To Deal or Not to Deal? That is the Question


Jul 28, 2009

To Deal or Not to Deal? That is the Question A wise person — Gandhi? Mother Theresa? Yogi Berra? — once said, "The best course of action is to do nothing at all."

They could have been talking about the Red Sox at the upcoming trade deadline.

I'm not saying that the Red Sox lineup wouldn't benefit in the short term from the addition of an Adrian Gonzalez or Victor Martinez. I can't dispute that a three-man rotation of Josh Beckett, Jon Lester and Roy Halladay or Cliff Lee in the playoffs would be more frightening to opposing teams than spending 24 hours locked in a room with Stephon Marbury.

But do the Sox need to make a deal?

My first inclination is that they're good enough the way they are.

Honestly, if Theo Epstein lands V-Mart from the Indians, where will he play? If he catches, does manager Terry Francona turn Jason Varitek, the captain and heart of the team, into a backup? If Martinez is at first, does he move Kevin Youkilis to third? And does Mike Lowell, who (despite hitting .381 since the All-Star break) has already seen his fair share of the bench since Adam LaRoche came to town, take a permanent seat?

And what of Gonzalez, the Padres' All-Star slugger?
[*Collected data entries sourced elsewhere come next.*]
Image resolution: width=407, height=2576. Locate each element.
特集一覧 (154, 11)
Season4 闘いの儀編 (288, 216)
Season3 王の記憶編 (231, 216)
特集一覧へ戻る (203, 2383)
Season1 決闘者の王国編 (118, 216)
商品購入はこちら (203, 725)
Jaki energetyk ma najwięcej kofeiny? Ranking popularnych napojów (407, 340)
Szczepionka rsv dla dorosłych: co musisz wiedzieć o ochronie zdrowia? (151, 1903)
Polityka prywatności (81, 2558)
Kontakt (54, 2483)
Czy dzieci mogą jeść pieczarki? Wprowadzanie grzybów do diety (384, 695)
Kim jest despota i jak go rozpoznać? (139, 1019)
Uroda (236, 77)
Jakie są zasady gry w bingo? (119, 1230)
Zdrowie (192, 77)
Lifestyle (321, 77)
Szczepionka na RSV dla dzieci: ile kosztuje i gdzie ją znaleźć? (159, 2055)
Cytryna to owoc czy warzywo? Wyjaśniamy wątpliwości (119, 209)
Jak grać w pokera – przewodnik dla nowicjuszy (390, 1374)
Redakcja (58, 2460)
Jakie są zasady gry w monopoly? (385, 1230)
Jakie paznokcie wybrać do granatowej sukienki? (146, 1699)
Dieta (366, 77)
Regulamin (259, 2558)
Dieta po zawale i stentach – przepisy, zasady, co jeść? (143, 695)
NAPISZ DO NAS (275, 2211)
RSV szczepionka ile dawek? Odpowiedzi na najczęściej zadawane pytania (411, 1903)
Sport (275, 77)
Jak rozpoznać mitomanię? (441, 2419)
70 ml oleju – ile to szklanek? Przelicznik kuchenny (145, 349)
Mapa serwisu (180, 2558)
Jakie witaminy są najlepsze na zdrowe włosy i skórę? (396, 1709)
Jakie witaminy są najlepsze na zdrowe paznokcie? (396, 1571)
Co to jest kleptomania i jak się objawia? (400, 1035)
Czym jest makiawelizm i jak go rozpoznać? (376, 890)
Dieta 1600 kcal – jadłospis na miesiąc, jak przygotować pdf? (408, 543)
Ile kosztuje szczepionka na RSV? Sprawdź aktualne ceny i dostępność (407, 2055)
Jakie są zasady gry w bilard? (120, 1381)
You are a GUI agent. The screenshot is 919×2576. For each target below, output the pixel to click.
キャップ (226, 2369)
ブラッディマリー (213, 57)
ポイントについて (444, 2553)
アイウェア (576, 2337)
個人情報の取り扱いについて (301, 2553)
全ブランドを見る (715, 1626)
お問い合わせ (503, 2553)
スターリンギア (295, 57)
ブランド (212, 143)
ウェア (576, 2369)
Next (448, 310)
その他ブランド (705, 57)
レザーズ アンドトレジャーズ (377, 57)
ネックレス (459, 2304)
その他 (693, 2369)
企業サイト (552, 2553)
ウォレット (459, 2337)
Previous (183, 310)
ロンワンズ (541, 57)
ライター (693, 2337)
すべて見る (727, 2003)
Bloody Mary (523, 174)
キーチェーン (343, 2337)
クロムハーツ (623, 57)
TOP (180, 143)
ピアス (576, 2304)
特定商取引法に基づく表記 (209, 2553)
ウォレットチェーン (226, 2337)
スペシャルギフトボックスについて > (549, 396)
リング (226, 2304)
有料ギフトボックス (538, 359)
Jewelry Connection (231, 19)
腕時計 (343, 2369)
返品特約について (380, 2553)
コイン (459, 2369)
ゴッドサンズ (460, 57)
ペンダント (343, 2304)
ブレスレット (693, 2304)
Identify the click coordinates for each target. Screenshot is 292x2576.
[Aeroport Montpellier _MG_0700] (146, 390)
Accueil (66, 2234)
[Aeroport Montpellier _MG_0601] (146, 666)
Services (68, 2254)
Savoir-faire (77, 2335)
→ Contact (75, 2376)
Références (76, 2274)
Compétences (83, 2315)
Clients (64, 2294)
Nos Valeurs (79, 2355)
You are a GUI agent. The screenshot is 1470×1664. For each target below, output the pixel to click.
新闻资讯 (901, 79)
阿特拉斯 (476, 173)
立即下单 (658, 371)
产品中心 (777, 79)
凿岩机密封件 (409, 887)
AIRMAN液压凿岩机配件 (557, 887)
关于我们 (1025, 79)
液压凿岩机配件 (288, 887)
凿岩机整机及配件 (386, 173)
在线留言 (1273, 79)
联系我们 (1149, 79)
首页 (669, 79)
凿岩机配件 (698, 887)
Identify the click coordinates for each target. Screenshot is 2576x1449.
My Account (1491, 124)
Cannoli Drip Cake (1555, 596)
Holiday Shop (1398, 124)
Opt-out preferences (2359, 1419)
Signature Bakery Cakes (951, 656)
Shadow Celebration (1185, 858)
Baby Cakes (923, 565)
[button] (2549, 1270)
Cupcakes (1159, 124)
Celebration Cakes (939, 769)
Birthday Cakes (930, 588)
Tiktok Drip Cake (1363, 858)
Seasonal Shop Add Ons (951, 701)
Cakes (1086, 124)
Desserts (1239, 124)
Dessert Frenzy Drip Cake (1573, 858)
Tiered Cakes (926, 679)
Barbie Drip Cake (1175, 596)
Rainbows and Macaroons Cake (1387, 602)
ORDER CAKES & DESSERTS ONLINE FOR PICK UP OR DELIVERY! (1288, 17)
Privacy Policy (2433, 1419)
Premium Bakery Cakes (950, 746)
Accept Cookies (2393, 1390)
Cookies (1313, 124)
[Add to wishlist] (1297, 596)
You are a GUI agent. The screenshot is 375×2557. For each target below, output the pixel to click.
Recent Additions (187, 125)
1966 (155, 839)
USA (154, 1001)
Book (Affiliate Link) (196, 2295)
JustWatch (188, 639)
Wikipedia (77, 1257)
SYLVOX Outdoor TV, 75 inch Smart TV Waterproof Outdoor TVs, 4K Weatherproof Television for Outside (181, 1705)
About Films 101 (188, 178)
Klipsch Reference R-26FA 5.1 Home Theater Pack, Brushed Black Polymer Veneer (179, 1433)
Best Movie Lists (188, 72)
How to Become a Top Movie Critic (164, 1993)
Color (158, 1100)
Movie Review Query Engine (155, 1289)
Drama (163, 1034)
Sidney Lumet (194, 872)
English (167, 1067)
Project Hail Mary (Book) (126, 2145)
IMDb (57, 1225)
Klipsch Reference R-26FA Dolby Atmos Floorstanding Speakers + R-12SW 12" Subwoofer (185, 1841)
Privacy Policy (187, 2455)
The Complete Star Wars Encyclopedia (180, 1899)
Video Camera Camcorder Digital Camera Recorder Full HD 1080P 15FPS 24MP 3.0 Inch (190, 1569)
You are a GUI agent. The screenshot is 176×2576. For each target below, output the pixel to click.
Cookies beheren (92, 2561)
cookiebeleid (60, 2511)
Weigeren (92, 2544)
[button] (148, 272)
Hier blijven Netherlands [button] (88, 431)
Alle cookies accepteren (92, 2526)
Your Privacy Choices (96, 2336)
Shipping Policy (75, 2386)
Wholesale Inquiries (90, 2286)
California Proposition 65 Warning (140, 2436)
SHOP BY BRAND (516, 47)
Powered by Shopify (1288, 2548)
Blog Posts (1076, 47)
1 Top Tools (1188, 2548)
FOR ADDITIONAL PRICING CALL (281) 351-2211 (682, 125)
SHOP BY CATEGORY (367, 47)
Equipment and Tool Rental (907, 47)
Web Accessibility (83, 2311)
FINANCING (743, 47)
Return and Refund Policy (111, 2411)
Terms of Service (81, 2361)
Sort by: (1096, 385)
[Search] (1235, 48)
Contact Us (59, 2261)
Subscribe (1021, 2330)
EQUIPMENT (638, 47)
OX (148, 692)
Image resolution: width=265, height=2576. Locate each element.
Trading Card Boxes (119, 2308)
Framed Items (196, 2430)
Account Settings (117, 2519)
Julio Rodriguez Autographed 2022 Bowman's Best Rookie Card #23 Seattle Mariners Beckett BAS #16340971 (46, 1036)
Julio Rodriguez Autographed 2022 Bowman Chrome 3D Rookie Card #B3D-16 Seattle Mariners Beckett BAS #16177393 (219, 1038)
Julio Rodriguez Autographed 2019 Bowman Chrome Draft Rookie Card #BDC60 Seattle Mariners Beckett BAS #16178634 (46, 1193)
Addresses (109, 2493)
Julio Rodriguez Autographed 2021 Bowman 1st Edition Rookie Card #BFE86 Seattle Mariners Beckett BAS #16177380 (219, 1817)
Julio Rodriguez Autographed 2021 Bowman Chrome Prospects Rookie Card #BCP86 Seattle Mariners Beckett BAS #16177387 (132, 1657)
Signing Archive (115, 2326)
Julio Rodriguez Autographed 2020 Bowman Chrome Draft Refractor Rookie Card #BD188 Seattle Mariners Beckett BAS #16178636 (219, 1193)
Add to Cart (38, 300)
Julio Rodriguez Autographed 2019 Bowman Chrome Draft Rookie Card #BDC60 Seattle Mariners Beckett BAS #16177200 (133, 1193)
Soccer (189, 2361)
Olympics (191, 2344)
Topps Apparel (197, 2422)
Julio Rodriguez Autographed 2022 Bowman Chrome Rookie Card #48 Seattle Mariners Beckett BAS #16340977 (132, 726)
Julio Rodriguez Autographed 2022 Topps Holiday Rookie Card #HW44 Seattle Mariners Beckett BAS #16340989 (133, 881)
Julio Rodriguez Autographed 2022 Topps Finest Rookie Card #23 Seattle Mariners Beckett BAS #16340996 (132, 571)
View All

If he were to come to Boston, would that make David Ortiz the league's most expensive pinch hitter?

They've already bid farewell to Mark Kotsay and Julio Lugo, eating much of their salary just to free up roster spots. Sorry, guys, I know you're established major leaguers and all, but you just didn't make the grade.

Oh my goodness gracious … what about the rotation? If Theo can land Halladay or Lee, what do you do with Tim Wakefield when he returns from the DL? How long of a leash do you give an ineffective John Smoltz? How do you utilize Daisuke Matsuzaka if he ever makes his way back from Fort Myers?

"I listen to the talks. I don't listen to the radio, but I talk to Theo," Francona told the Boston Globe before Monday's game. "Some of the people I hear talked about on the radio — you guys have no idea."

Oh? So there are other big-name players Theo has his eye on? Maybe Adam Dunn, Marco Scutaro or Jarrod Washburn?

How exciting the anticipation of change can seem when you're having a bad week. Oh, but the Sox' week wasn't just bad:

"We had a horrible week. Some of that has to do with the uncertainty," said Francona. "[Friday's trade deadline] will be nice. Regardless of what's going on, [trading season] will be over. There will be some closure to it."

But let's remember, folks. This is a team with few, if any, holes. Any major deal, despite the initial enthusiasm surrounding it, could cause major upheaval in the clubhouse.

So is a change really needed?

See, most teams have to take advantage of any shot at a World Series title. They focus on the present. When they're close, they go all-in. For the Red Sox, that could equate to mortgaging their future by trading some combination of Clay Buchholz, Casey Kelly, Daniel Bard, Junichi Tazawa and/or Michael Bowden to bring in a star or two to push them over the top.

But the Red Sox aren't like most teams. They can win now, even with Varitek behind the plate, Lowell at third every day and with Smoltz pitching every fifth game. And, they have a myriad of talent at Triple-A and below that could help keep the franchise in contention for years to come.

Still, the focus on Yawkey Way is rightfully on the here and now. And as they currently stand, you could argue that the Sox have a legit chance of winning a World Series without making a dynamite deal prior to the deadline. The more sensible thing for Theo and his crew to do might be to stick with the players they have and hope they're good enough come October.

But standing pat doesn't appear to be in Theo's makeup.

"I think we plan to be very active in discussions in talking to just about every club out there and pursuing every player that can make us better now and in the future," Epstein said last week after making the deal for LaRoche. "Certainly, there are no guarantees. Certainly, we hope to make another move between now and the deadline."

I repeat: "Better now and in the future." Isn't the team's "now" good enough to keep the "future" side of the debate intact as well?

Francona has made it clear that they won't make a deal simply for the sake of making one.

"We seem to be a player [at the deadline] because of who we are. We're fortunate enough to be able to look for talent, but we also have a lot of stake in our young players," Francona told the Globe.

The team's stake in its young players seems clear. What will be interesting to see over the rest of the week is how much the team believes in its veterans.